WORK ORDER → Copy out the rows below unchanged, starting with the line containing "This screenshot has width=1280, height=720." and ending with the line containing "Looking at the image, I should click on (263, 202).", both included.

[DATA SUPPLIED]

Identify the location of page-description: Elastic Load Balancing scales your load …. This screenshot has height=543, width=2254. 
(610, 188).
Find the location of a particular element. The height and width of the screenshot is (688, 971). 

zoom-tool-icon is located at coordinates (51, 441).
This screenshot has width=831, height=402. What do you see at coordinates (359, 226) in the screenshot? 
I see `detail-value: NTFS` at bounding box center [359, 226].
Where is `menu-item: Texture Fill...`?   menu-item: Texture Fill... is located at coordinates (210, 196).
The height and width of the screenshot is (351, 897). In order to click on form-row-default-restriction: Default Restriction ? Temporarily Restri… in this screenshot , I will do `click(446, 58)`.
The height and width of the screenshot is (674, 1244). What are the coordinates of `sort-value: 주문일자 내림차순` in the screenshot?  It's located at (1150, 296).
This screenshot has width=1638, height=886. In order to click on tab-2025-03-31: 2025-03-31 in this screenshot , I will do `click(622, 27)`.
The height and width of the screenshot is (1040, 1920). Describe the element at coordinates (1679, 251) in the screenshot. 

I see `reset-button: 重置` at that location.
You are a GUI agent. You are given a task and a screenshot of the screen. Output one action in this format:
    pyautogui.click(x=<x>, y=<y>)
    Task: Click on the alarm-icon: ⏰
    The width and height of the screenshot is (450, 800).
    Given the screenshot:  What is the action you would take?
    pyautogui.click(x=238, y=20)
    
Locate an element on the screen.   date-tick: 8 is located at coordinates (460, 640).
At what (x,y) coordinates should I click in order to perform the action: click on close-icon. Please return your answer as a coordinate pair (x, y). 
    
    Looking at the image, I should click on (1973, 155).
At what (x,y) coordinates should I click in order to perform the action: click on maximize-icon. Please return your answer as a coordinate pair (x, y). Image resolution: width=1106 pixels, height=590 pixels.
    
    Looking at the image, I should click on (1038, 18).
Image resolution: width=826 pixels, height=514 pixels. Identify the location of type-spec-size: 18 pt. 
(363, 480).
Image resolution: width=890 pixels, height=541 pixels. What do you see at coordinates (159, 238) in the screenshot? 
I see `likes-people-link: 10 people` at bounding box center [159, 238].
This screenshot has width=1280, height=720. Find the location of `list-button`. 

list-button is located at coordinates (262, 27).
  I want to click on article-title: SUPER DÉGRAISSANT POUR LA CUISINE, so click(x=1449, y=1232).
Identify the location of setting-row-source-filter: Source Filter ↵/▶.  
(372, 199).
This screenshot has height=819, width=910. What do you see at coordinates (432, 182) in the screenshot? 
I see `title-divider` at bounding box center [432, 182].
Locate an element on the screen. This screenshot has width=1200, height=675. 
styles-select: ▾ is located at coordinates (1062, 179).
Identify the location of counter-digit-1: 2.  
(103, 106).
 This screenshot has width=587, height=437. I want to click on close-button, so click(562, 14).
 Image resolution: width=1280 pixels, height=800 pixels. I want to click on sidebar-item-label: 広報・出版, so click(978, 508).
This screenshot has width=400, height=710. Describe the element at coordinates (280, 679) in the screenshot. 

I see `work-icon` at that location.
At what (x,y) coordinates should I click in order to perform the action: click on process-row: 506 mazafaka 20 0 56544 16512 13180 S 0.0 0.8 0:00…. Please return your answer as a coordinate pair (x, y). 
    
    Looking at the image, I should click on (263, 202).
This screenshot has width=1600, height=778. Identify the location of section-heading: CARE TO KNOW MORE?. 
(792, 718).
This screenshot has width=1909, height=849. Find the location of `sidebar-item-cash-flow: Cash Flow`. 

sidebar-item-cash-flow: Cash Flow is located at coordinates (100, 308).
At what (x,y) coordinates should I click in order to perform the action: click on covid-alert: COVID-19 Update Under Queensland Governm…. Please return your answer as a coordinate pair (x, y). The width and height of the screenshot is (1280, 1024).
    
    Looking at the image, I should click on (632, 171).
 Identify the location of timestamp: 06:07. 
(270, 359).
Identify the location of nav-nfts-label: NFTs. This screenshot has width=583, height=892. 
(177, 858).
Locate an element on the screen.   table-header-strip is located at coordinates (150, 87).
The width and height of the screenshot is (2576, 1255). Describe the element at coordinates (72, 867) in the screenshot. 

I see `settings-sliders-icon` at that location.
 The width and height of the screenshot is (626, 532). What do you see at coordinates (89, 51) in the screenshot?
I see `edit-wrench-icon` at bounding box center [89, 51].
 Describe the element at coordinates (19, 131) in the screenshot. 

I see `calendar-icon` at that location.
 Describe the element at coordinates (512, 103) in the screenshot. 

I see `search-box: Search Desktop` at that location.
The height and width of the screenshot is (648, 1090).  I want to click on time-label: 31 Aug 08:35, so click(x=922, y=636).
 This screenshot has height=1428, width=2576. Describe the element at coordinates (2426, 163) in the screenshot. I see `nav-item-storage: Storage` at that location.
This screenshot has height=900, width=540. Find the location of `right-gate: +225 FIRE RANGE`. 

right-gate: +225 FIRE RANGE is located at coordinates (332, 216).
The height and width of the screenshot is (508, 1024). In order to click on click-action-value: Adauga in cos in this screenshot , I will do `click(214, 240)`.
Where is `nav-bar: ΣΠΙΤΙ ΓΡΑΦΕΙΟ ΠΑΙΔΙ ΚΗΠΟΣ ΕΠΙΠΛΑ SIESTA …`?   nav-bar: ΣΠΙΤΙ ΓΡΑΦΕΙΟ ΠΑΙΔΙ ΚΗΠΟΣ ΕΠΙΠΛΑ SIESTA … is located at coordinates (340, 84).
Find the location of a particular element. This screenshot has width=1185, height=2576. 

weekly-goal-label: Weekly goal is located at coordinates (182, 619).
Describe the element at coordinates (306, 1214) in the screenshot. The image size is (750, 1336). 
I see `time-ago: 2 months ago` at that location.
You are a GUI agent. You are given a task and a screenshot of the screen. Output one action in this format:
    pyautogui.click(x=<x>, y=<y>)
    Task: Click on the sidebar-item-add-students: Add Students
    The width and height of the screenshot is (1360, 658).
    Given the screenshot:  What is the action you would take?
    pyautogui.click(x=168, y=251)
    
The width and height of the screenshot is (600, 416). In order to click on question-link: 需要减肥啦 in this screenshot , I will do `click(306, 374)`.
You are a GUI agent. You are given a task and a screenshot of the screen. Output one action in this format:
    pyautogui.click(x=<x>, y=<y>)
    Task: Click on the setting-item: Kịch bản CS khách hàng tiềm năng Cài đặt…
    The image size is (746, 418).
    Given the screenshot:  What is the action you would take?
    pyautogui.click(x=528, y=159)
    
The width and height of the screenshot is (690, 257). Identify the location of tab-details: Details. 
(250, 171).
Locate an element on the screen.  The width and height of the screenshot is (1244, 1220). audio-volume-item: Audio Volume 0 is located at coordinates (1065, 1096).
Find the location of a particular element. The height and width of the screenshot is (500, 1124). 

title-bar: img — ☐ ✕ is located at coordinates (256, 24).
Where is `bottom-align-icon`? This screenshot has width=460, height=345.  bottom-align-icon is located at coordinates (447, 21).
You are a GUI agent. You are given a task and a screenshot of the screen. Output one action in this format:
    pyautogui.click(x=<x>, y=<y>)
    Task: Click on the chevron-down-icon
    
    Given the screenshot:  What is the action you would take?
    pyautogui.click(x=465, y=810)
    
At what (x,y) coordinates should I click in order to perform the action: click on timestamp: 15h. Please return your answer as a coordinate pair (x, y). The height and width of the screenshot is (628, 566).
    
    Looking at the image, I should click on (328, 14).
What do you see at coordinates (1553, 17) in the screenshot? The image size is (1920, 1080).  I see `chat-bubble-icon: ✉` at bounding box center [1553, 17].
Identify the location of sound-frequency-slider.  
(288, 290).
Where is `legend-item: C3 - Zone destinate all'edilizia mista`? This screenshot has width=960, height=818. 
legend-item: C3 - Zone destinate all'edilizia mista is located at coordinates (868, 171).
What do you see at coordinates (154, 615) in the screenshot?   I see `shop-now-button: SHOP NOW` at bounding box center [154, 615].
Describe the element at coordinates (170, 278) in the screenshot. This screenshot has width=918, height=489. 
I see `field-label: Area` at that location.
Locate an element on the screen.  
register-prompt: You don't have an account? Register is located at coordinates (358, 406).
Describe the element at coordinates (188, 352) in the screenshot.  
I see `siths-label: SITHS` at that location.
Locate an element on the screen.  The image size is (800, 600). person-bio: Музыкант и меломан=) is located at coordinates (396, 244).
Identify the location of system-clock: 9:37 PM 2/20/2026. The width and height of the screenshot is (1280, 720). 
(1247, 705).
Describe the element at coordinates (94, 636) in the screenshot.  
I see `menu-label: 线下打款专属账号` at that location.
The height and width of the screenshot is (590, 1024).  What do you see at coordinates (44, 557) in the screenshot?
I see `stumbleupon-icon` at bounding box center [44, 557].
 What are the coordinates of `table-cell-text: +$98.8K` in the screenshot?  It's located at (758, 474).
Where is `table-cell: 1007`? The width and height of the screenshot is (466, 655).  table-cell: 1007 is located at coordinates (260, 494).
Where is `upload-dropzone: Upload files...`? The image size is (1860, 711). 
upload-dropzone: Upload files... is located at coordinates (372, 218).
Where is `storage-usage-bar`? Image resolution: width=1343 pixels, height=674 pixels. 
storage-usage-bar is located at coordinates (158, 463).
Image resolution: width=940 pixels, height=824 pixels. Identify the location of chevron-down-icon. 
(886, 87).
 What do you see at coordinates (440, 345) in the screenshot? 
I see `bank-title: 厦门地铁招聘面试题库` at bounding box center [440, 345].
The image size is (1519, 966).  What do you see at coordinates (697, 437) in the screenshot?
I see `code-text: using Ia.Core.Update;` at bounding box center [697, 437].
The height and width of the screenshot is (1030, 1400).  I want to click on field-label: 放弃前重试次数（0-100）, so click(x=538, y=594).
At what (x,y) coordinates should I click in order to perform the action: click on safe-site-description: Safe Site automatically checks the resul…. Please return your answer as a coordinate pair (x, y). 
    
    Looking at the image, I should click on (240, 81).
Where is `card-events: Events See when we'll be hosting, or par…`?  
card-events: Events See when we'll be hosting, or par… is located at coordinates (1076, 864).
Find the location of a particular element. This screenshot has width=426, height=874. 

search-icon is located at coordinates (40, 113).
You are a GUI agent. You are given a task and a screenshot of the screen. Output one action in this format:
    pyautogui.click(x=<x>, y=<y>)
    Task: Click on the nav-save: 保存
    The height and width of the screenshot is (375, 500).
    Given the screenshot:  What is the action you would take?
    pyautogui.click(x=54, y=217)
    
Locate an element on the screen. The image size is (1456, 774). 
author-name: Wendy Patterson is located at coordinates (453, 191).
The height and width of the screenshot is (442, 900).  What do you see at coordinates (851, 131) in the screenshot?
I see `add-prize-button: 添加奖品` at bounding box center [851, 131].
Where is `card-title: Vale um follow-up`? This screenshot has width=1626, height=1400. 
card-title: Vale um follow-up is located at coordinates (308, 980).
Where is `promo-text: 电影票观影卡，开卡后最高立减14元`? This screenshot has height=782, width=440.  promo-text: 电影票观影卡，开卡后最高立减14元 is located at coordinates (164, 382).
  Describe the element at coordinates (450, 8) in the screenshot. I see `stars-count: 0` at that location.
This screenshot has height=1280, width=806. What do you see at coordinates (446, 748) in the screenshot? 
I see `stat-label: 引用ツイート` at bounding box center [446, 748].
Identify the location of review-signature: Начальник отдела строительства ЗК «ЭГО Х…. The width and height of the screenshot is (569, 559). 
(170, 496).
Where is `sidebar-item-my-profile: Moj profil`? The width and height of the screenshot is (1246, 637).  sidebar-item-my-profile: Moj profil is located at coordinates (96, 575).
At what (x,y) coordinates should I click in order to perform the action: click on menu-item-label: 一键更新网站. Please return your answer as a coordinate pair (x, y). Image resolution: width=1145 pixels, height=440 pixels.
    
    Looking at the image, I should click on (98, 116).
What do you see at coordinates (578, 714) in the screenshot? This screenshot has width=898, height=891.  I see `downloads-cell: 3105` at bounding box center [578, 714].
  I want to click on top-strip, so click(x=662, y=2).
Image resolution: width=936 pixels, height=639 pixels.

[/DATA SUPPLIED]

ANSWER SECTION →
This screenshot has width=1280, height=720. Find the location of `list-button`. 

list-button is located at coordinates (262, 27).
  I want to click on article-title: SUPER DÉGRAISSANT POUR LA CUISINE, so click(x=1449, y=1232).
Identify the location of setting-row-source-filter: Source Filter ↵/▶.  
(372, 199).
This screenshot has height=819, width=910. What do you see at coordinates (432, 182) in the screenshot? 
I see `title-divider` at bounding box center [432, 182].
Locate an element on the screen. This screenshot has width=1200, height=675. 
styles-select: ▾ is located at coordinates (1062, 179).
Identify the location of counter-digit-1: 2.  
(103, 106).
 This screenshot has width=587, height=437. I want to click on close-button, so click(562, 14).
 Image resolution: width=1280 pixels, height=800 pixels. I want to click on sidebar-item-label: 広報・出版, so click(978, 508).
This screenshot has width=400, height=710. Describe the element at coordinates (280, 679) in the screenshot. 

I see `work-icon` at that location.
At what (x,y) coordinates should I click in order to perform the action: click on process-row: 506 mazafaka 20 0 56544 16512 13180 S 0.0 0.8 0:00…. Please return your answer as a coordinate pair (x, y). 
    
    Looking at the image, I should click on (263, 202).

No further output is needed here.